Booking.com processes over 1.1 billion room nights per year across 3.4 million properties, but its booking flow doesn't require hosts to show all terms before the consumer pays.[1] Consumers have reported paying for reservations only to receive chargeback waivers, liability releases, and uncapped fee authorizations after the transaction went through. When disputes arise, Booking.com's own Terms of Service cap its liability at the cost of the booking and refer the consumer back to the host.[2] Regulators in the UK, Hungary, Spain, and Texas have all taken enforcement action against the platform's pricing practices, and the FTC's Junk Fees Rule, effective May 12, 2025, now requires Booking.com to display all mandatory fees upfront.[3]

Background

Booking.com is a subsidiary of Booking Holdings Inc., which reported $23.7 billion in revenue for fiscal year 2024.[1] The platform lists approximately 3.4 million properties in over 220 countries.[1]
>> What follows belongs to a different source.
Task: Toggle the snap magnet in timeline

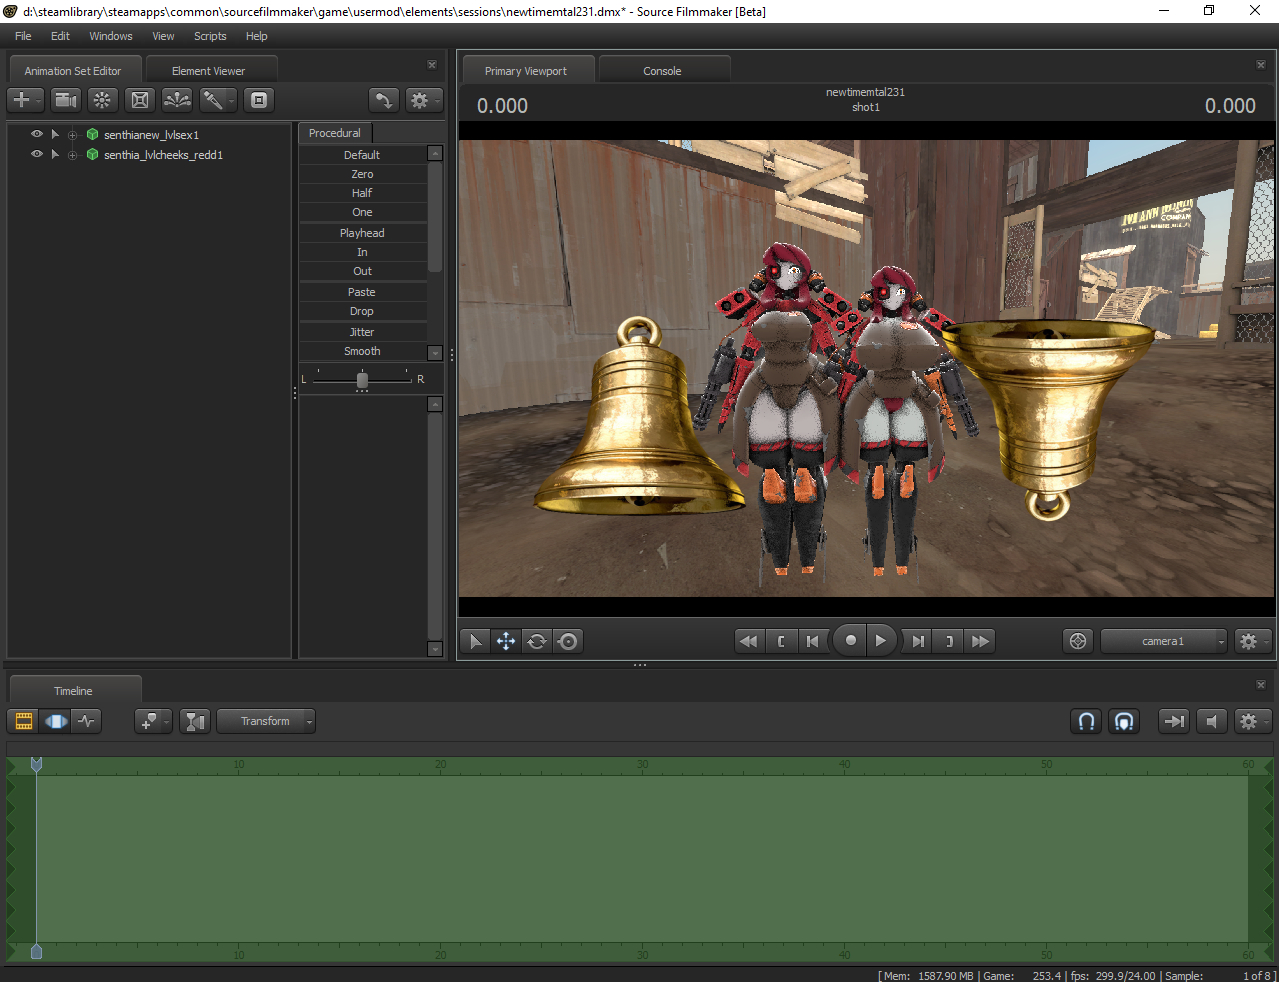Action: click(1086, 721)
The company operates on an intermediary model. Booking.com processes the payment, but its Terms of Service say the consumer's contract is with the host, not the platform.[2] The ToS state that a host's upfront payment policy is something Booking.com doesn't "influence and [isn't] responsible for," while telling consumers to "check the Service Provider's upfront payments policy (available during the booking process)" before completing a purchase.[2] The platform's liability cap limits its maximum financial exposure to the cost of the booking as stated in the confirmation email, regardless of what went wrong.[2]

This creates a gap. Booking.com collects the money but says it isn't responsible for the terms attached to that money. The obligation to disclose pre-payment conditions falls on the host, with no platform-level mechanism to verify that disclosure happened before the charge went through.[4]

Post-payment terms

Consumer complaints follow a pattern: a host presents conditions the consumer didn't see during checkout, then Booking.com treats the dispute as a matter between the consumer and the host.

Booking.com's own Terms of Service acknowledge that consumers agree not only to the platform's terms but also to "any other terms provided during the booking process," without specifying when those terms must appear relative to payment.[2] The types of host-imposed terms that consumers encounter after checkout include provisions claiming to waive chargeback rights, blanket liability waivers, authorization for charges beyond the checkout total, fixed financial penalties not in the listing, and cancellation conditions that differ from the pre-payment display.[5]

The Better Business Bureau gives Booking.com USA an F rating. The BBB has logged 5,060 complaints in the past three years and 1,866 in the past twelve months. Of those, 720 went completely unanswered by the company, and 49 weren't resolved.[5] On December 7, 2022, Booking.com closed its Grand Rapids, Michigan office and told the BBB it "cannot be reached by phone" for claims, routing all disputes to its Amsterdam headquarters.[5]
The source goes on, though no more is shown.